What is a little surprising is the page’s departure from the common practice of using anchor tags within the list items. Instead of each list item containing a hyperlink, it contains plain old text. Since there is no hyperlink, the browser won’t provide a visual cue that the item is navigable/clickable. That’s kind of ok since most designers go to pains to undo some of the cue anyway – I’m talking about eliminating underlining. The other cue – changing the cursor to the pointer image when mousing over the “active” list item, is implemented via a CSS rule. Then all that’s left is to catch the click events in JavaScript code. Here’s the markup:
It’s a pretty design and it works really nice. On the other hand it is not an example of “unobtrusive JavaScript” or of “graceful degradation”. I am pointing this out not to be dogmatic about these things, rather to cite it as evidence of the difficulty of applying the aforementioned philosophies. Here you have a lovely page, built by the best designers money can buy. It doesn’t get much more high profile than this. And these guys went ahead and built a page that requires JavaScript. Made me think. I hope it makes you think too.
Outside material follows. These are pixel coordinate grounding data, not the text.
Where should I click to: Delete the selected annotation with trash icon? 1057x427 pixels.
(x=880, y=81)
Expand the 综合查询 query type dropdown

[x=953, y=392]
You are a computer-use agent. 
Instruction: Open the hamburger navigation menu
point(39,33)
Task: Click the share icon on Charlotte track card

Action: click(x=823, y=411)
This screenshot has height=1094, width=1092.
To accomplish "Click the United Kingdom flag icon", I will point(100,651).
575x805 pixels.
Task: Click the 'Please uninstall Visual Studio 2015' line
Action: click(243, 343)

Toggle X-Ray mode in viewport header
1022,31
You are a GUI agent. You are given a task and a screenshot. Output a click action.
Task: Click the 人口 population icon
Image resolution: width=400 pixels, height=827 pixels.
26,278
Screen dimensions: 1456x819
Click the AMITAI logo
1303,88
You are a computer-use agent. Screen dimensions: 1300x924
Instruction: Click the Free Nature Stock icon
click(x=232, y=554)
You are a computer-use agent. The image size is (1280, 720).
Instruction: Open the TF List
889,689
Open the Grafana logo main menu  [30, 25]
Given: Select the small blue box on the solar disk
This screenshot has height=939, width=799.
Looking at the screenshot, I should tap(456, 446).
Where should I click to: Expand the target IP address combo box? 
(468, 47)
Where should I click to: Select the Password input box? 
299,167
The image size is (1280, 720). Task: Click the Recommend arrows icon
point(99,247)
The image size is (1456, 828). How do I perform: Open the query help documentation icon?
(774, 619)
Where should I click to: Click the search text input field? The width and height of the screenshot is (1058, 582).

This feels like it’s going to be a bit of a recurring theme here (see the recent Tableful Grace post). Graceful degradation with respect to JavaScript, CSS, heck even background images; separation of behavior from content; table-less layout – these are great philosophies. But the practice is riddled with subtlety and compromise. And you wouldn’t really know it from reading the short “gee look what I can do” type articles.
I’m curious to know how you feel about these new sacred cows now that we’ve had a little experience with them. For example, are you implementing whole applications with graceful degradation or only pieces of your application? If it’s the latter, are you getting any real benefit? Does graceful degradation double your testing effort?